**TASK TO COMPLETE**
Please recast the data starting with the line containing "Click the share arrow icon" and going on through the line containing "Action: pos(465,58)" as a JSON list of strings, one string per line, leaving out blank lines.

==== TASK INPUT

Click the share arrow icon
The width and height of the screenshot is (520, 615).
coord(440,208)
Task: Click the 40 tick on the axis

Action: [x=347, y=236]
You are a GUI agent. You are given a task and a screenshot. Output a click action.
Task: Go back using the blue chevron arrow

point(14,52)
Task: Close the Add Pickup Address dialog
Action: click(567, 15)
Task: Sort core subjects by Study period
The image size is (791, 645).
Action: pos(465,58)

========
==== TASK INPUT

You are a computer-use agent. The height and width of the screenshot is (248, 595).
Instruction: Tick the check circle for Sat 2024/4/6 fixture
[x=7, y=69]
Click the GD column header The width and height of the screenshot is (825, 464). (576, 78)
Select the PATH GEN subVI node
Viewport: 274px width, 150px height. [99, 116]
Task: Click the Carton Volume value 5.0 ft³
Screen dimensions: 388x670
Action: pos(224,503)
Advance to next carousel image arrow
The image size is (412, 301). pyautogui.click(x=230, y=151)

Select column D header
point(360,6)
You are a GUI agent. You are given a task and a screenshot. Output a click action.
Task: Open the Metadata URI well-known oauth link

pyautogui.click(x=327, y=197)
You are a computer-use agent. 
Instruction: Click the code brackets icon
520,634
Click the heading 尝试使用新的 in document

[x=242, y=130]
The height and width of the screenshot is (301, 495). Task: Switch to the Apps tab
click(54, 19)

========
==== TASK INPUT

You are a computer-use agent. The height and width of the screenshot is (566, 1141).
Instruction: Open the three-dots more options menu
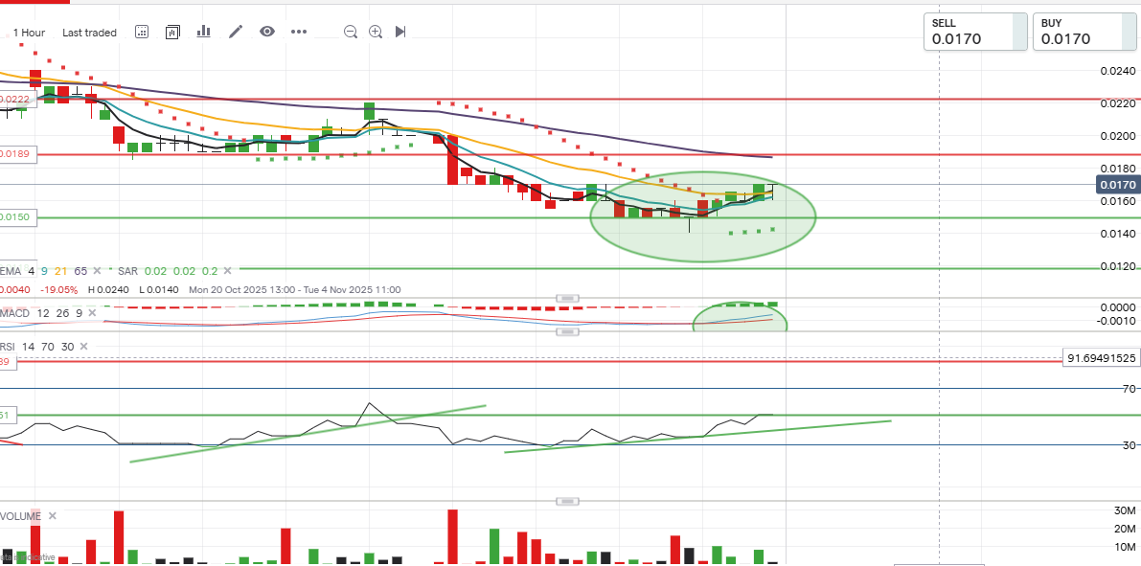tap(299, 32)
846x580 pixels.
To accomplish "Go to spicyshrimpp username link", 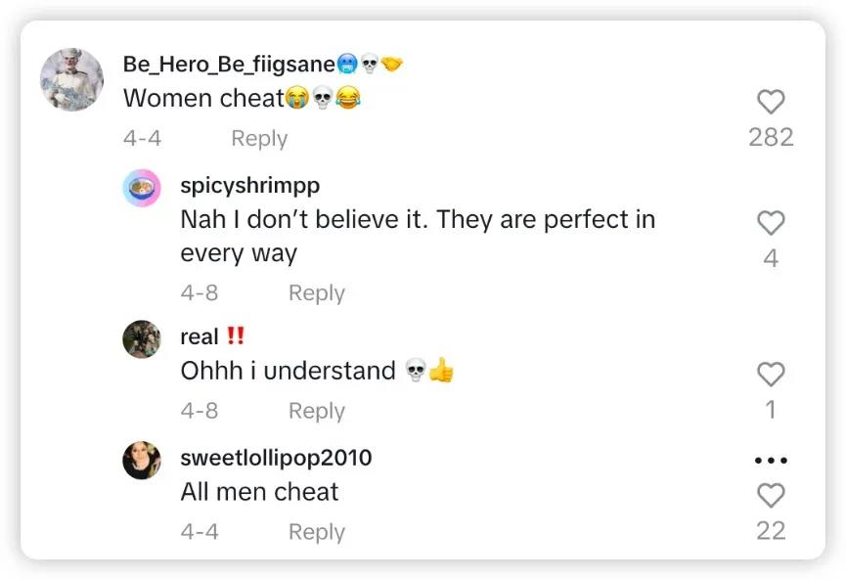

========

**TASK SOLUTION**
[
  "Click the share arrow icon",
  "The width and height of the screenshot is (520, 615).",
  "coord(440,208)",
  "Task: Click the 40 tick on the axis",
  "Action: [x=347, y=236]",
  "You are a GUI agent. You are given a task and a screenshot. Output a click action.",
  "Task: Go back using the blue chevron arrow",
  "point(14,52)",
  "Task: Close the Add Pickup Address dialog",
  "Action: click(567, 15)",
  "Task: Sort core subjects by Study period",
  "The image size is (791, 645).",
  "Action: pos(465,58)"
]